▶ _Set problem 1_
Please edit the PyEGRO DOE reference between "PyEGRO DOE Module" and "in the module.", inclusive, and replace "PyEGRO" with "EGRO" throughout.
▶ _Set problem 2_
Translate this sentence from the PyEGRO DOE reference into Spanish: "This reference details the classes, methods, and parameters available in the module."

*** Reading passage

PyEGRO DOE Module API Reference

Overview

The Design of Experiments (DOE) module in PyEGRO provides tools for generating initial design samples with support for multiple sampling methods and variable types. This reference details the classes, methods, and parameters available in the module.

Classes

InitialDesign

The main class for creating and managing design samples.

Constructor

InitialDesign(
    output_dir='DATA_PREPARATION',
    show_progress=True,
    show_result=True,
    sampling_method='lhs',
    sampling_criterion='maximin',
    results_filename='training_data'
)

******
*** Dataset content

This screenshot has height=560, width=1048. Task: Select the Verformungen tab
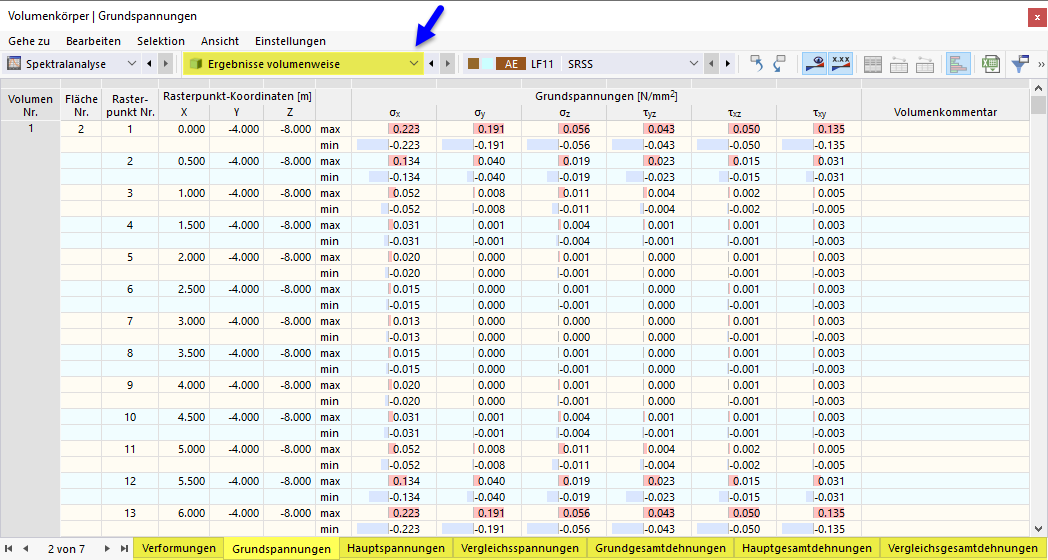tap(179, 548)
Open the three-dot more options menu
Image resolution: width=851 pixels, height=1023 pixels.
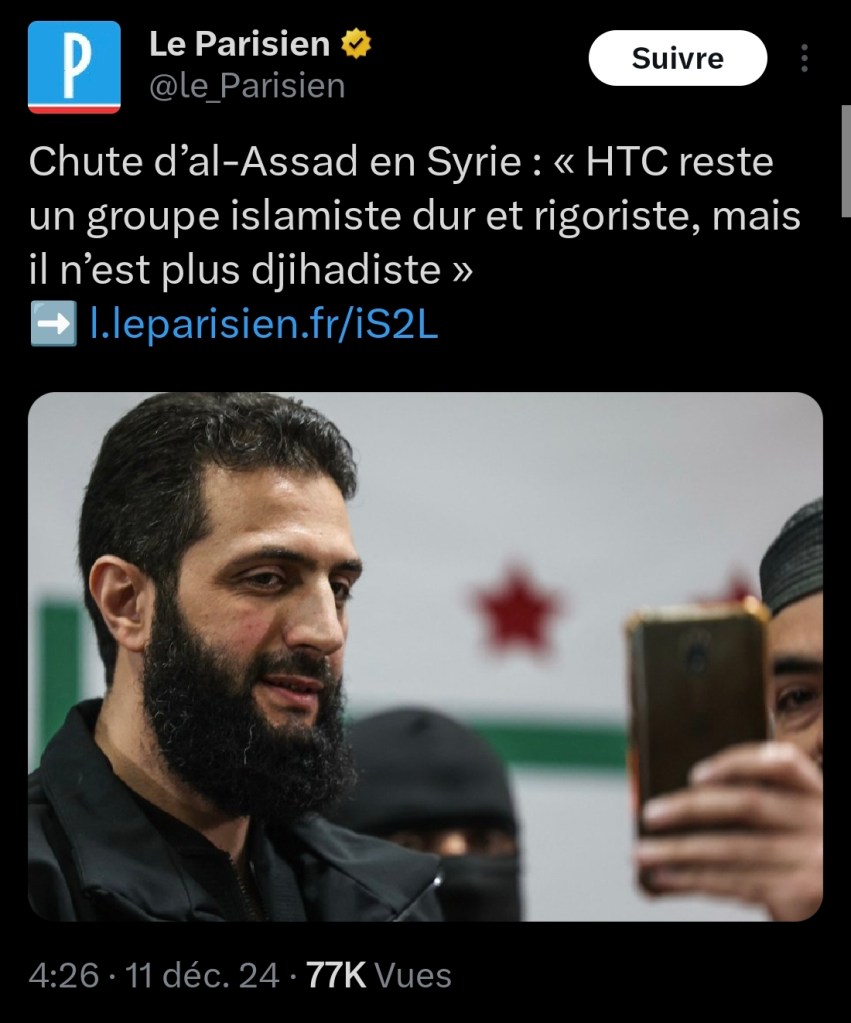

******

▶ _Written solution 1_
EGRO DOE Module API Reference

Overview

The Design of Experiments (DOE) module in EGRO provides tools for generating initial design samples with support for multiple sampling methods and variable types. This reference details the classes, methods, and parameters available in the module.

▶ _Written solution 2_
Esta referencia detalla las clases, los métodos y los parámetros disponibles en el módulo.